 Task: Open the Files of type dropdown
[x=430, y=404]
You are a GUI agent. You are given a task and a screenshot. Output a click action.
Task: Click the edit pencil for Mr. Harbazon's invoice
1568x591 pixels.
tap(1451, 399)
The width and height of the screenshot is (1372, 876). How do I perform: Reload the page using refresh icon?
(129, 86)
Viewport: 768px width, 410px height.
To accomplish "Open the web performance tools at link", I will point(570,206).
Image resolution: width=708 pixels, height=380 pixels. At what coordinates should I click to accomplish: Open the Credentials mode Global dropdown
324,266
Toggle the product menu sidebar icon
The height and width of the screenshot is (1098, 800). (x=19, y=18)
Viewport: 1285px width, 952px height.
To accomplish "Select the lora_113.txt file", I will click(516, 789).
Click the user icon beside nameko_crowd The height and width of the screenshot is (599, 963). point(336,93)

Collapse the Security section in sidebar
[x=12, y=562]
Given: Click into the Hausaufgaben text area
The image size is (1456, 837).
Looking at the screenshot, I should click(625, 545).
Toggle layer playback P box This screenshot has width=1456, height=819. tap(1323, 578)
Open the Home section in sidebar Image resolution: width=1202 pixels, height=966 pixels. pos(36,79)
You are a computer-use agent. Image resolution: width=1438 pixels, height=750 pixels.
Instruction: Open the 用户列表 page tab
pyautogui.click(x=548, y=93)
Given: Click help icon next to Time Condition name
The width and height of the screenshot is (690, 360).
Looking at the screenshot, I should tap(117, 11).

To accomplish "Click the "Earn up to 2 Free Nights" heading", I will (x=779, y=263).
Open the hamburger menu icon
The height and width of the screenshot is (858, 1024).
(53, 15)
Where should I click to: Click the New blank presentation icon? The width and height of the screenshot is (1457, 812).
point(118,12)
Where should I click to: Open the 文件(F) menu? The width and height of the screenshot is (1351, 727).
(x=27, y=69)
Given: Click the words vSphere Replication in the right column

## [What to produce]
Please repeat the listing above word for word, covering every line from start to finish.

## [Exercise answer]
 Task: Open the Files of type dropdown
[x=430, y=404]
You are a GUI agent. You are given a task and a screenshot. Output a click action.
Task: Click the edit pencil for Mr. Harbazon's invoice
1568x591 pixels.
tap(1451, 399)
The width and height of the screenshot is (1372, 876). How do I perform: Reload the page using refresh icon?
(129, 86)
Viewport: 768px width, 410px height.
To accomplish "Open the web performance tools at link", I will point(570,206).
Image resolution: width=708 pixels, height=380 pixels. At what coordinates should I click to accomplish: Open the Credentials mode Global dropdown
324,266
Toggle the product menu sidebar icon
The height and width of the screenshot is (1098, 800). (x=19, y=18)
Viewport: 1285px width, 952px height.
To accomplish "Select the lora_113.txt file", I will click(516, 789).
Click the user icon beside nameko_crowd The height and width of the screenshot is (599, 963). point(336,93)

Collapse the Security section in sidebar
[x=12, y=562]
Given: Click into the Hausaufgaben text area
The image size is (1456, 837).
Looking at the screenshot, I should click(625, 545).
Toggle layer playback P box This screenshot has width=1456, height=819. tap(1323, 578)
Open the Home section in sidebar Image resolution: width=1202 pixels, height=966 pixels. pos(36,79)
You are a computer-use agent. Image resolution: width=1438 pixels, height=750 pixels.
Instruction: Open the 用户列表 page tab
pyautogui.click(x=548, y=93)
Given: Click help icon next to Time Condition name
The width and height of the screenshot is (690, 360).
Looking at the screenshot, I should tap(117, 11).

To accomplish "Click the "Earn up to 2 Free Nights" heading", I will (x=779, y=263).
Open the hamburger menu icon
The height and width of the screenshot is (858, 1024).
(53, 15)
Where should I click to: Click the New blank presentation icon? The width and height of the screenshot is (1457, 812).
point(118,12)
Where should I click to: Open the 文件(F) menu? The width and height of the screenshot is (1351, 727).
(x=27, y=69)
Given: Click the words vSphere Replication in the right column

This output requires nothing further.